Для тех же целей, как поведал Вс. Мейерхольд, предназначался и «Дом интермедий»: «В наше время культурный человек нуждается в отвлечении его внимания от течения усложнившейся жизни, в здоровом и приятном отдыхе. После рабочего дня, после всех треволнений и тревог вас тянет к приятной компании, к обществу интересных друзей, к интересной беседе. Вы хотели бы нежного, участливого к себе отношения, вы чувствуете потребность в развлечении, не диссонирующем с вашим состоянием, физическим и духовным. Представьте, что в такую минуту вы попадаете в общество людей, близких вам по развитию и по взглядам. Не ресторан, не клуб и не театр то помещение, где собираются симпатичные вам люди. … С большим вкусом, просто и художественно убранное помещение, мягкая мебель. Вы беседуете, предаетесь своим мыслям в одиночестве, пьете кофе, закусываете. … Вашу беседу, ваши мысли прерывают актеры, почерпающие в общем настроении зала тон игры. Изящные, остроумные водевили, комедии, фарсы сменяются трогательной драмой, сильной трагедией. Нет диссонанса с вашим настроением. Не сцена владеет вами — вы заражаете своим настроением исполнителей».

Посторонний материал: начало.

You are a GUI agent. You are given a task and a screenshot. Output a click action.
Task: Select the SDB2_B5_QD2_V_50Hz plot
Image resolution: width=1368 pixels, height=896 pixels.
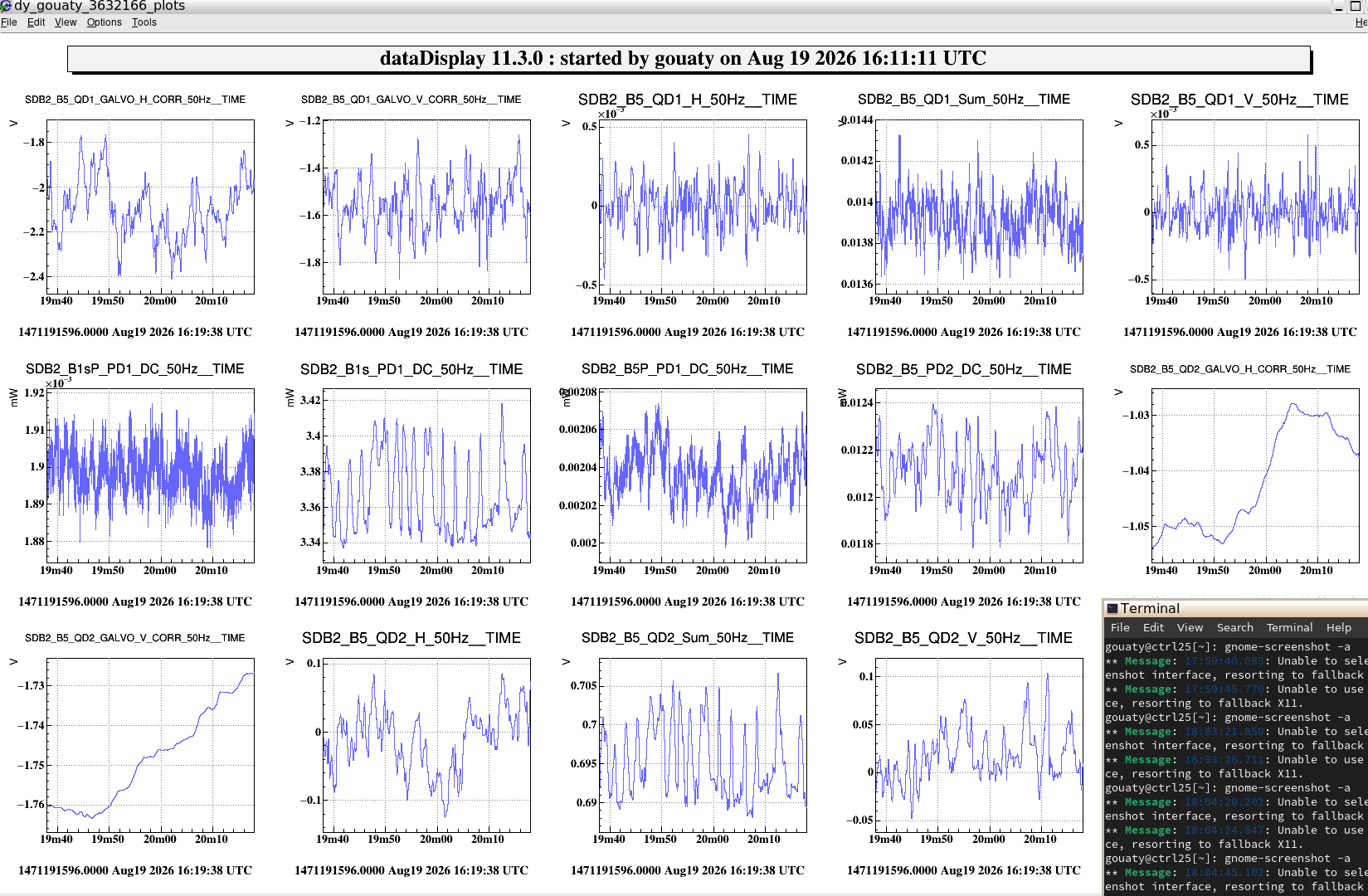[979, 745]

В этом заключено, может быть, самое главное отличие русского кабаре от европейского. В наших кабаре и намека не было на фрондерский пыл, кипевший в кабачках мюнхенской богемы, где позволяли себе распевать непочтительные песенки о монархе, как это было в кабаре М. Рейнгардта «Дым коромыслом», и даже играть сатирические сценки, высмеивающие бредовые имперские претензии Вильгельма II (в кабаре с жутковатым названием «Одиннадцать палачей»).
Да и пафос непризнанности, одушевляющий французских кабаретьеров, был незнаком их русским собратьям.
Рождение французского кабаре связано со временем, когда молодые бунтари устремились подальше от «чрева Парижа», на склоны священного холма, где основали «республику Монмартр» — страну художников и поэтов, прибежище тех, кто поклоняется кумиру искусства, а не золотому тельцу, всех, жаждущих идеала, но презрительно окрещенных «декадентами». Бледные от холода и бессонницы лица кабаретьеров со следами упорной и нездоровой борьбы за существование, «блеск полустрадальческих, полувозбужденных глаз», рваная, сбивчивая речь, «небрежные шевелюры, аршинные развевающиеся банты» — все служило вызовом и обвинением сытому, преуспевающему миру розовощеких дельцов и обслуживающему буржуа искусству.
Создателей русских кабаре назвать «кабаретьерами» можно лишь с большими оговорками: актеры Московского Художественного театра, режиссер императорских сцен, всероссийской известности театральный критик — люди признанные, более того — определявшие в те годы жизнь российского искусства. И возникали русские кабаре не на окраинах, не в кварталах, приютивших изгоев и парий (ни в одном городе России вообще не было районов, подобных парижскому Монмартру или мюнхенскому Швабингу), а в модных доходных домах или великолепных особняках.